* [INSTRUCTIONS FOR THE TASK]:
For the entries below, return the line holding "How do I perform: Click" together with all lines after it, unchanged, and leave every picture out.

* [INPUT DATA]:
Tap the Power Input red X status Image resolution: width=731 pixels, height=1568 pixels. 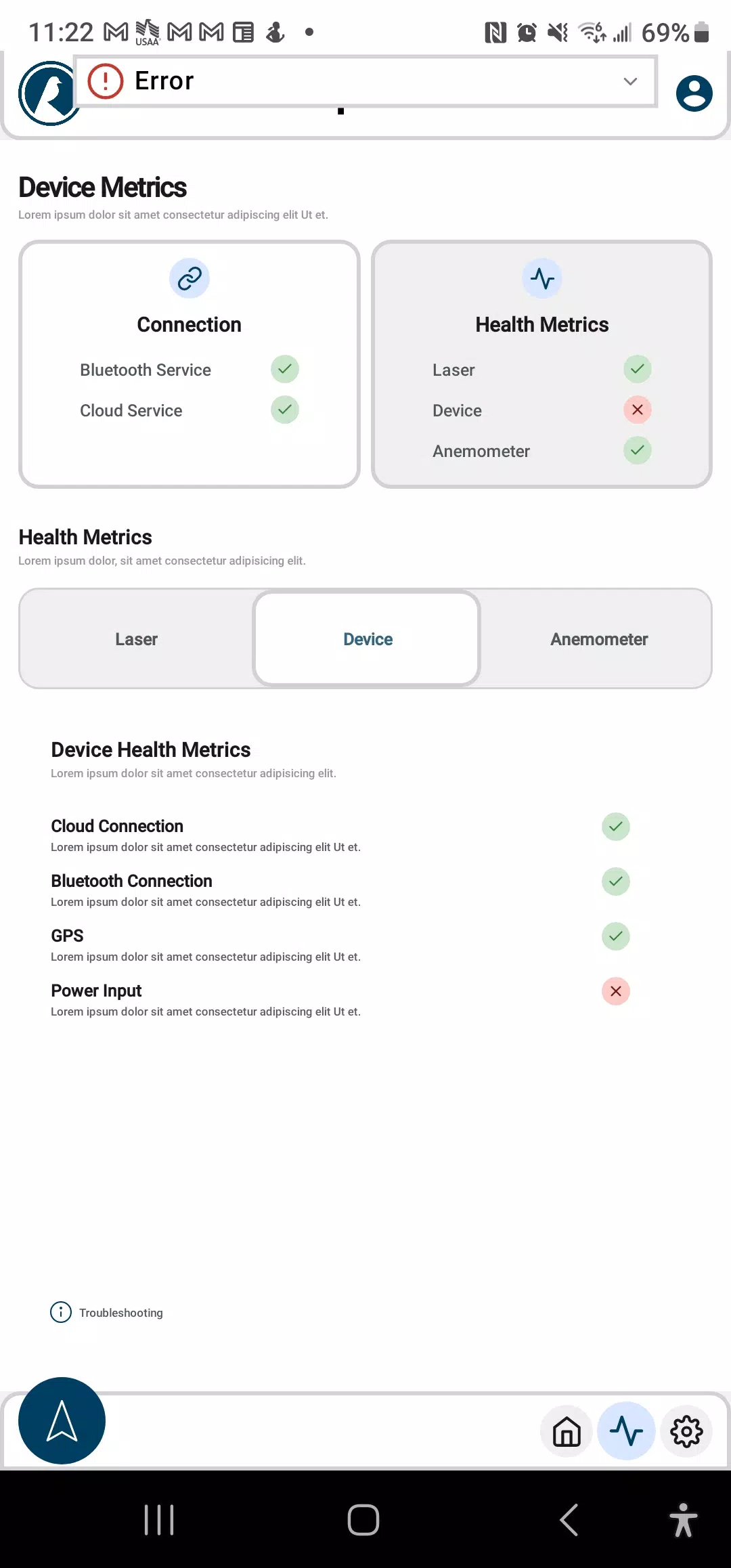point(616,991)
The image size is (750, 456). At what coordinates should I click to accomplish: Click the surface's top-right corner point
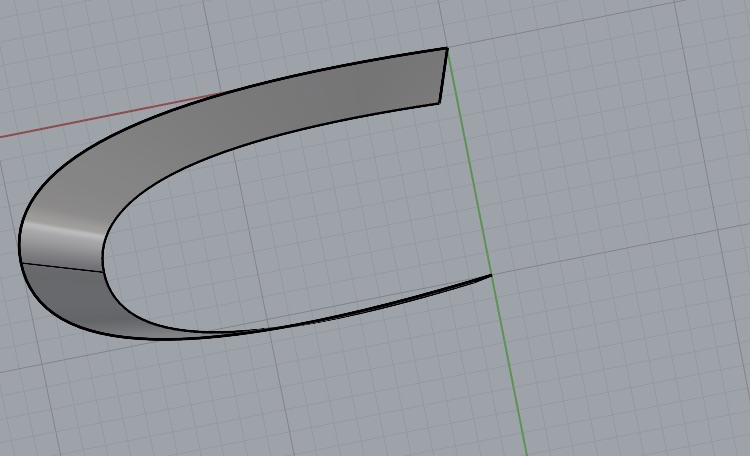[x=446, y=48]
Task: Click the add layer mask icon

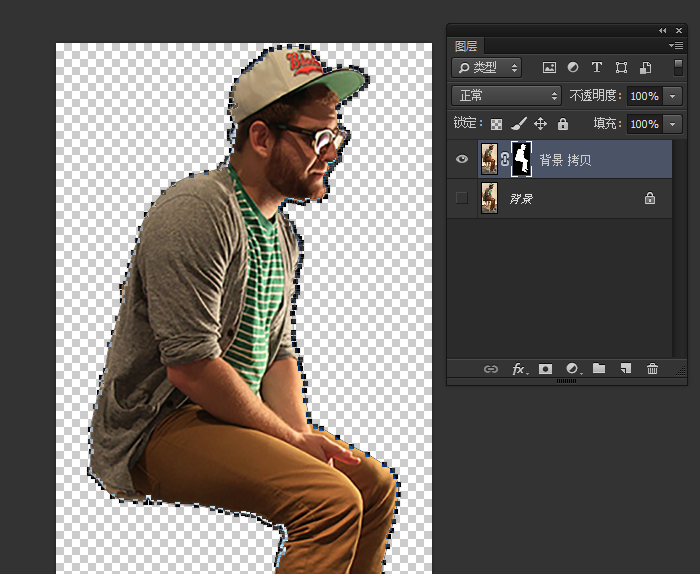Action: (545, 369)
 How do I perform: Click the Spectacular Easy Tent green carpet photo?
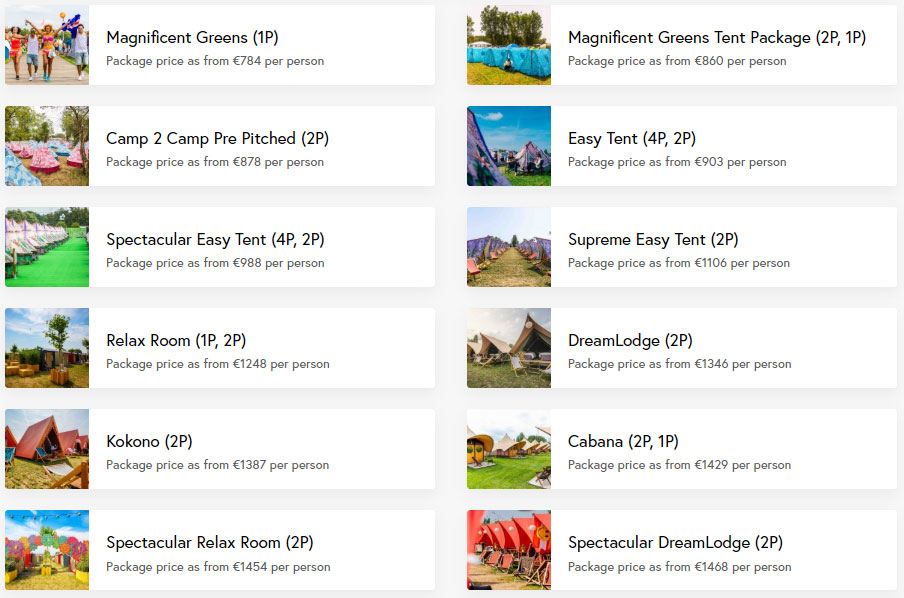click(47, 247)
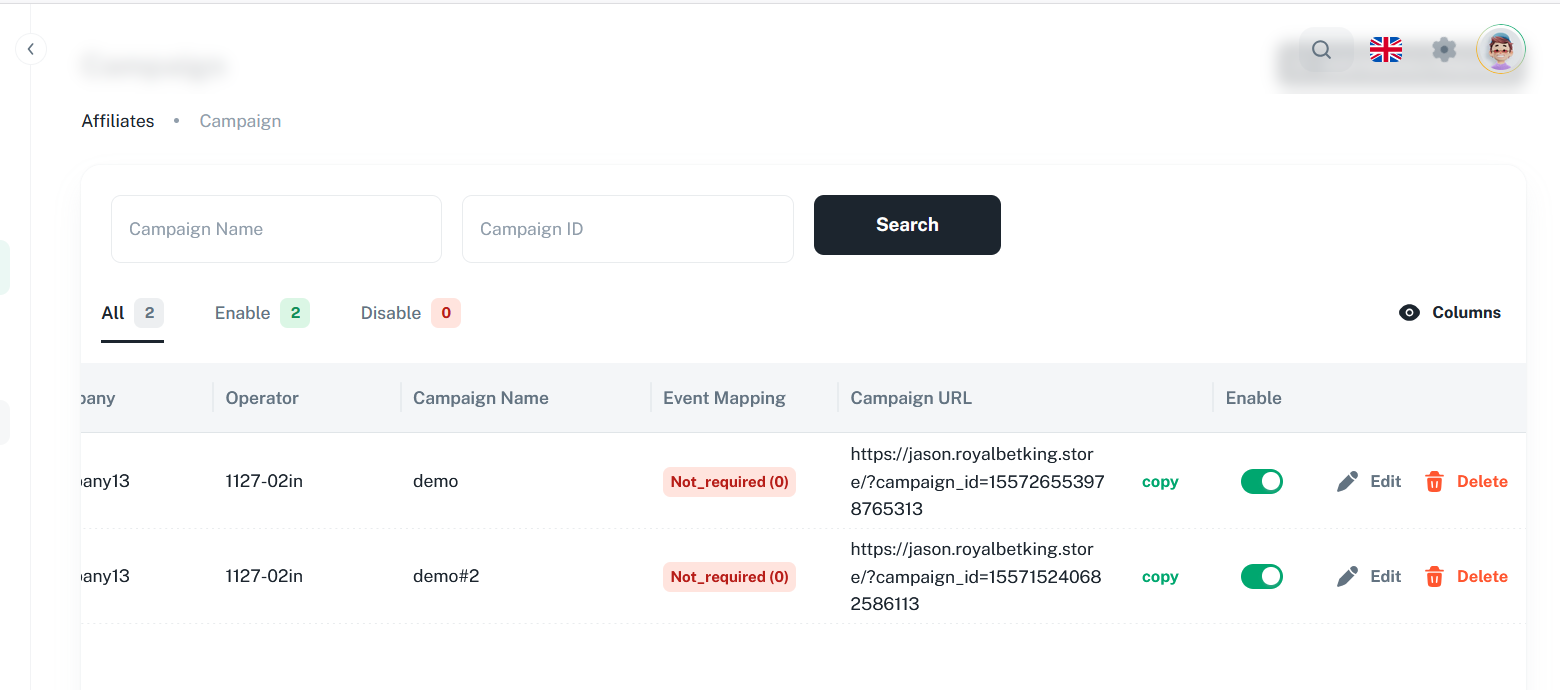Open settings via the gear icon
Image resolution: width=1560 pixels, height=690 pixels.
click(1443, 50)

* [WRITTEN SOLUTION]:
 How do I perform: Click the Spectacular Easy Tent green carpet photo?
click(47, 247)
Open settings via the gear icon
Image resolution: width=1560 pixels, height=690 pixels.
click(1443, 50)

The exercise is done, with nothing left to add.